2016:435 - Cashel, Rock of Cashel, Tipperary

NMI Burial Excavation Records

County: Tipperary Site name: Cashel, Rock of Cashel

Sites and Monuments Record No.: TI061-025 Licence number: E004656

Author: Dave Pollock

Site type: Early medieval royal and church site

Period/Dating:

ITM: E 607430m, N 640920m

Latitude, Longitude (decimal degrees): 52.519600, -7.890522

In May 2016 seven test trenches were cut through the road climbing the Rock of Cashel, and into the south-west corner of the hilltop enclosure, to assess the proposed route for new service ducting. All trenches encountered soil and rubble, but there was no clear indication of an early metalled road on the present approach, which has been the main approach since at least the 1840s.

Test trenching in the south-west corner of the hilltop enclosure found a substantial depth of rubble and soil overlying archaeological levels (a thin skim over bedrock). In Trench 3 clean bedrock at the foot of the medieval wall was overlain by 0.6m of late rubble, and fragmentary floor remains nearby were lower, under more than 0.8m of soil and rubble.

Similar late rubble and soil against the east and north side of the corner tower extended to at least 0.5m below ground level in the hollow.

No human burials were found during the testing. A few disarticulated and broken pieces of possible arm or leg bone were observed in Trenches 2 and 3, amongst rubble. No articulated pieces and no teeth or skull fragments were found.

Cutting the ducting trench up the approach road was monitored from the evening of 30 May. Most of the works were undertaken between 5.30 pm and dusk, to minimise the nuisance for visitors and staff at the Rock.

Trench 9, on the hilltop, cut into a deep rubbly soil, mostly spoil from the later 20th century, but some perhaps associated with 19th-century conservation works. Prior to this the ground was probably outcropping rock with a thin and patchy covering of topsoil.

There was no indication of graves cut into the rock in this area, and very little of the late medieval building between the corner tower and the surviving hall of the Vicars Choral is likely to have survived.  

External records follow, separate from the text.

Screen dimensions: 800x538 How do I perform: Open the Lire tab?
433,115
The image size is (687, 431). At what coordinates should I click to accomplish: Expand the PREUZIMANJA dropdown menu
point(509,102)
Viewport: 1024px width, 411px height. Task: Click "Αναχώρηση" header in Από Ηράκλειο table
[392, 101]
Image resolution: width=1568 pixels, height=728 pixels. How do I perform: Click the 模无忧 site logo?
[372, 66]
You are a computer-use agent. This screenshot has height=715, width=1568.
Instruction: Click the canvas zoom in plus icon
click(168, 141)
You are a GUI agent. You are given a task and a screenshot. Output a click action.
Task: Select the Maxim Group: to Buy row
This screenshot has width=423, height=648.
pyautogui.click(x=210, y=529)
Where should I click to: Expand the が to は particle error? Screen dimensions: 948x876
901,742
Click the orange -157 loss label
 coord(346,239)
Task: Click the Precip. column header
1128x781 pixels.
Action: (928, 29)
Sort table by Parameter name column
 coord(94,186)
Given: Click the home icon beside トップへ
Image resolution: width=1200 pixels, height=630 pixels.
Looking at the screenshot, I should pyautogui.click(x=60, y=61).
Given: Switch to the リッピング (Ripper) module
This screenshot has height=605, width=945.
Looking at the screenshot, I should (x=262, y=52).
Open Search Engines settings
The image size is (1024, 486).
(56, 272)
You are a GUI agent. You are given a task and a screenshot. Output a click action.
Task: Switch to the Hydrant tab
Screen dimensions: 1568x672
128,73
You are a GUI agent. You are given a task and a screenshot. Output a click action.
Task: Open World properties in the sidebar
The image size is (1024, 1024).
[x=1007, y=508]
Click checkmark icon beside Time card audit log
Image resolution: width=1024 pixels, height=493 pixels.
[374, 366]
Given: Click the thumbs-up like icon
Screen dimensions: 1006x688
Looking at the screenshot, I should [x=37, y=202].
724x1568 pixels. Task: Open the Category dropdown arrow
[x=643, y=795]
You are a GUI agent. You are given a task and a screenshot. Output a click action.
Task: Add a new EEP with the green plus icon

Under the present approach road bedrock is close to ground level on the uphill side, but in places below the depth (0.7m) of the new service trench on the downhill side. A deep layer of rubble and soil under the present road probably represents earlier paths, over pockets of old soil and occasional patches of clay subsoil. Material of archaeological interest has survived on a terrace in the vicinity of Trench 10, and may be quite extensive, below the depth of Trench 8. Elsewhere survival is probably poor, on formerly exposed rock.